Our first article in this series looked at some of the new concepts introduced by the EU General Data Protection Regulation (“GDPR”) This second article turns to the more practical issue of implementation.

Regardless of the size of your organisation, implementing the GDPR could have significant budgetary, IT, personnel, governance and communication implications. To assist companies with the initial preparation for the changes, the Information Commissioner (ICO) has put together a helpful checklist that highlights 12 steps that should be taken now to ensure you are ready for 2018. We hope you find the summary below helpful:

  • Awareness - ensure decision makers and key people in the organisation are aware that the law is changing and that getting ready could involve significant expenditure on new technology.
  • Information you hold - what personal data is held, where did it come from and with whom is it shared? Undertake an information audit across the organisation - documenting these details will help to comply with the GDPR’s accountability principle which requires organisations to show how they comply with the data protection principles, for example by having effective policies and procedures.
  • Communicating privacy information - review current privacy notices and start the process for making any necessary changes now.
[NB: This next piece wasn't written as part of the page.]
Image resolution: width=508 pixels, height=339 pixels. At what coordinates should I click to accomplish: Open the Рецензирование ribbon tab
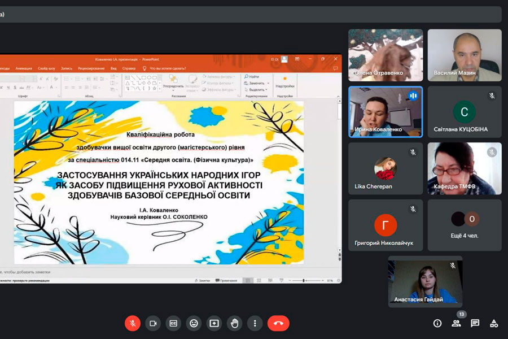91,68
It’s unlikely that existing privacy notices will include all the additional information now required by the GDPR such as the need to explain the legal basis for processing the data, the data retention periods and the individual’s right to complain to the ICO if they think there is a problem with the way their data is being handled.
  • Individuals’ rights – check your procedures to ensure they cover all the rights individuals have, including how the company would delete personal data or provide data electronically and in a commonly used format.
  • Subject access requests - update your procedures for dealing with subject access requests to ensure compliance within the new timescales and that the requisite additional information is provided. Make sure you update your policies and procedures to reflect the new grounds for refusing a request.
  • Legal basis for processing personal data - given the various types of data processing carried out by your organisation, are the legal bases for carrying it out fully understood and documented? Why, legally, is the company justified in holding and using each set of personal data? Under the GDPR some individuals’ rights will be modified depending on the company’s legal basis for processing their personal data. For example, people will have a stronger right to have their data deleted where consent is used as the legal basis for processing. The legal basis for processing personal data must be explained in the privacy notice and when a subject access request is answered. Again, this should be documented to help comply with the GDPR’s ‘accountability’ requirements.
  • Consent - what is the current process for seeking, obtaining and recording consent and will changes need to be made? Consent has to be a positive indication of agreement to personal data being processed. It cannot be inferred from silence, pre-ticked boxes, “opt out” boxes or inactivity. Under the GDPR, consent has to be verifiable and controllers must be able to demonstrate that consent was given. Organisations should review the systems used for recording consent to ensure there is an effective audit trail. The new rules could mean changes to websites to make sure appropriate consents are obtained regarding use of personal data and cookies.
  • Children - there may be a need to have systems in place to verify individuals’ ages and to gather parental or guardian consent for the data processing activity. This aspect will be more of an issue for commercial internet services like social networking sites.
  • Data breaches – there should be procedures in place to detect, report and investigate a personal data breach. Under the GDPR all organisations will have a duty to notify certain breaches, namely those where the individual is likely to suffer some form of damage, such as through identity theft or a confidentiality breach. In some cases the individuals whose data has been subject to the breach directly will need to be notified. A failure to report a breach when required to do so could result in a fine, as well as a fine for the breach itself.
  • Data Protection by Design and Data Protection Impact Assessments (DPIAs) – you should review the ICOs detailed guidance notes on Privacy Impact Assessments and determine how to implement them in your organisation, there now being a legal requirement to do so. You’ll need to decide in what circumstances a risk assessment should be carried out and who will do it.
  • Data Protection Officers - it may be necessary to designate a Data Protection Officer, if required, or someone to take responsibility for data protection compliance. The important thing is to make sure that someone in the organisation, or an external data protection advisor, takes proper responsibility for data protection compliance and has the knowledge, support and authority to do so effectively.
  • International - if the organisation operates internationally, determine which data protection supervisory authority will be responsible for its regulation. The GDPR contains quite complex arrangements for working out which data protection supervisory authority takes the lead when investigating a complaint with an international aspect, for example where a data processing operation affects people in a number of Member States. Companies may also need to review how transfers of personal data outside the EEA will continue to be permitted.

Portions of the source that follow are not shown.